Las soluciones pueden parecer directas, pero multiplicarlas a nivel regional es dónde se encuentra el reto. Las diferencias culturales y geográficas son un obstáculo para forjar comunidades de práctica que permitan a líderes inspiradores transformar su visión individual en éxitos a nivel global.

Este taller de ex-becados, auspiciado a través del Departamento de Educación y Asuntos Culturales fue un paso poderoso en la dirección indicada. Estos hombres y mujeres de todas las edades, grupos étnicos, y procedencias se conectaron a un nivel profundo y personal en un periodo sorprendentemente corto de tiempo. La energía que emanó del grupo – desde el primer día de discusiones con brío hasta la risa y el baile de la cena de hasta luego — fue palpable y mágico.

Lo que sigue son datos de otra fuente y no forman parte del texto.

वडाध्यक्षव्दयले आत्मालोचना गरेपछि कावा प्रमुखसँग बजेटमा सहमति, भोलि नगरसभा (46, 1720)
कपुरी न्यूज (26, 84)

Los participantes del taller están ansiosos de construir a partir de las conversaciones que ellos iniciaron. El lema del grupo: “Retos Globales, Soluciones Locales”, captura mucho de lo que testimonie esa semana en historias de esperanza, y empoderamiento a través de Latinoamérica. Yo espero que podamos vincular más de estas soluciones locales a través de redes globales. Si podemos apalancar redes tradicionales con redes sociales para que líderes como estos puedan unirse, estaríamos facilitando a que ideas exitosas trasciendan fronteras. Entonces, el círculo estaría completo y terminaríamos como iniciamos: como uno.